Discover Overton’s criteria for collecting documents from an indexed source
Overton has a broad definition of a policy document:
“documents written primarily for or by policymakers”
… and collects from a wide range of different sources. But we don’t collect everything from these sources: we manually curate each one and set up filters to include only those publications that we think users of Overton will be interested in.
What we can’t / don’t collect
- Anything behind a login or paywall, or where you have to enter an email address before downloading the document
- Journal articles, conference abstracts or other works clearly in the scholarly record
- Books, unless publicly available and hosted on the organization’s website
- News articles or blog posts, if they contain mostly news or announcements – but see below for exceptions
- Reprints of commentary in other magazines or newspapers
- Statistical tables
- Primary legislation – we don’t explicitly exclude this but don’t go out of our way to track it
- Court cases or legal briefs – we don’t explicitly exclude this but don’t go out of our way to track it
- Interactive mini-websites, where there is no downloadable version of the document available
- Archived publications, if these are on a different website (e.g the Internet Archive)
What we will sometimes collect
- Blog posts, if they are a venue for commentary and opinion on policy related issues – this is a relatively new feature and Overton is still finding and adding blog URLs for its sources
- Publications where there is no downloadable version – in some cases Overton can work with the contents of a webpage, where the main text is clearly identifiable with semantic markup e.g. <article> and <header> tags are used
What we will always try to collect
- Working papers, reports, case studies, policy briefs, testimony, clinical guidelines and government documents
- Publications of interest to a policy audience that have a clear, publicly available link to a downloadable version
We’ve got some additional guidance for publishers for making your publications as visible as possible to Overton and other indexes including Google, Google Scholar and Bing.
Document types in Overton
In general we have two types of source:
- Sources that categorize their own publications by type (e.g. a think tank that has separate “Policy Brief” and “Annual Reports” sections) or whose publications are all instances of a particular type (e.g. parliamentary transcripts). These account for about 70% of the database.

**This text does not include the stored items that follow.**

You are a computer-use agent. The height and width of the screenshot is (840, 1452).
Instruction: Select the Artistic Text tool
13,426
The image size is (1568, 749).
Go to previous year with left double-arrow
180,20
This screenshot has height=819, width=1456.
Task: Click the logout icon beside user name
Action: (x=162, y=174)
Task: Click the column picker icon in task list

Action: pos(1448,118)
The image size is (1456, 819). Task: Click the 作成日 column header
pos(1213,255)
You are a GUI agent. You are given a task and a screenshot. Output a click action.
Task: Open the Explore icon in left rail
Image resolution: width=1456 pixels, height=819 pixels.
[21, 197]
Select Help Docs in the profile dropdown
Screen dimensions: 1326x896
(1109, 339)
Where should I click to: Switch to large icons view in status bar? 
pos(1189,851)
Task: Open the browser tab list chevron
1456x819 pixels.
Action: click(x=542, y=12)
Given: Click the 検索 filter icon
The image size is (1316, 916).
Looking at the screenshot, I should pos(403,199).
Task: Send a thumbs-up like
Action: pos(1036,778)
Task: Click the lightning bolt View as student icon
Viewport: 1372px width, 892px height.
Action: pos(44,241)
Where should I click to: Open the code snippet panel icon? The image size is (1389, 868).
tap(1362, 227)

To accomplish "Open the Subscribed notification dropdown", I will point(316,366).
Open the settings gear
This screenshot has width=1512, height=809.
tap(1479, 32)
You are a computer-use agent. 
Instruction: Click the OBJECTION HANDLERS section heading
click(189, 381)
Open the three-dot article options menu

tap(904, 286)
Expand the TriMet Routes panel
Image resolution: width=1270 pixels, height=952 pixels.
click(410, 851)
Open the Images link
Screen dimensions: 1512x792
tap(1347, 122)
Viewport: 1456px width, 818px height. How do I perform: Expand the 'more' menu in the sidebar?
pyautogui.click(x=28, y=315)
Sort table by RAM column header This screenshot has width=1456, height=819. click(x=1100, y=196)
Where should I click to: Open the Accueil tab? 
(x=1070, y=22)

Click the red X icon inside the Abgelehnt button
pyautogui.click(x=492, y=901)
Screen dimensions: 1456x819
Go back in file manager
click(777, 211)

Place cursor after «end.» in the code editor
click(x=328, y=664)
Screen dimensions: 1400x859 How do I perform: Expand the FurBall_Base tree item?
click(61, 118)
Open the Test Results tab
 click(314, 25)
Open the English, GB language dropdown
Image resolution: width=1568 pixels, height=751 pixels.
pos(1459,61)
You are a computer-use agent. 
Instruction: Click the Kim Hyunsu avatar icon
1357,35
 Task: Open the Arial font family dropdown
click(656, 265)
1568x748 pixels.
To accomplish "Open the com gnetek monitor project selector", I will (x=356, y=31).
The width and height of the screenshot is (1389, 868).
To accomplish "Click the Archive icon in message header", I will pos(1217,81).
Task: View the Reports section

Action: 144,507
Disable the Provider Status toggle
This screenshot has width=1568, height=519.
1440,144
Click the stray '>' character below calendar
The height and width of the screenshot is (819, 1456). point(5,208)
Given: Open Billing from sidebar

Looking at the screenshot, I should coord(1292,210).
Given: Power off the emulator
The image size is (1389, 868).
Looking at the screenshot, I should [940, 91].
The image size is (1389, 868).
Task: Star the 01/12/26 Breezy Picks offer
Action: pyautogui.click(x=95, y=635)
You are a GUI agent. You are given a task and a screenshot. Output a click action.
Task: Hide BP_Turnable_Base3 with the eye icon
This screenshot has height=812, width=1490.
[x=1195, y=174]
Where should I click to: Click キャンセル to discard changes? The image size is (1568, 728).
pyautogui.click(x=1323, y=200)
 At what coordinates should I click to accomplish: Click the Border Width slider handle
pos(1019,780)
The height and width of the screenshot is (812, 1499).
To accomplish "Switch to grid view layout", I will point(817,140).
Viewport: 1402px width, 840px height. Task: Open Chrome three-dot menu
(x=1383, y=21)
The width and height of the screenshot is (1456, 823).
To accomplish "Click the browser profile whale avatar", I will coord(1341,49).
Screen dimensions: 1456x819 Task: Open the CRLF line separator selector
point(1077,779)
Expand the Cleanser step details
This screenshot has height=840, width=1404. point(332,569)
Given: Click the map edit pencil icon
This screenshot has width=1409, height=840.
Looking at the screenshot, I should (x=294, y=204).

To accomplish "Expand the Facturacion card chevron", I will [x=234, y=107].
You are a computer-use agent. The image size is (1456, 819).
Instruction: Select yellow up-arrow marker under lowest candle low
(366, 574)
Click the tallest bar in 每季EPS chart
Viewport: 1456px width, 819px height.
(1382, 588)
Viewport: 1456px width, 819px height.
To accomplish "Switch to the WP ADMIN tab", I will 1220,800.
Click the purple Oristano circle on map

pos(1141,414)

- Sources whose documents are not organized by type (e.g. some city, state or federal government departments, where publications are grouped by theme rather than type). These account for the remaining 30% of the database.
When we add a type 1 source we manually map their categories to our own as far as possible. We can’t currently do this for type 2 sources.
There are thousands of source specific categories, but Overton groups the most common ones so you can filter on them inside the application.
You can see these in the Document Type filter when browsing or searching policy documents:
… the original, source category is preserved in the API output if required. Please let us know if we’re missing a document type you’d find useful to filter on.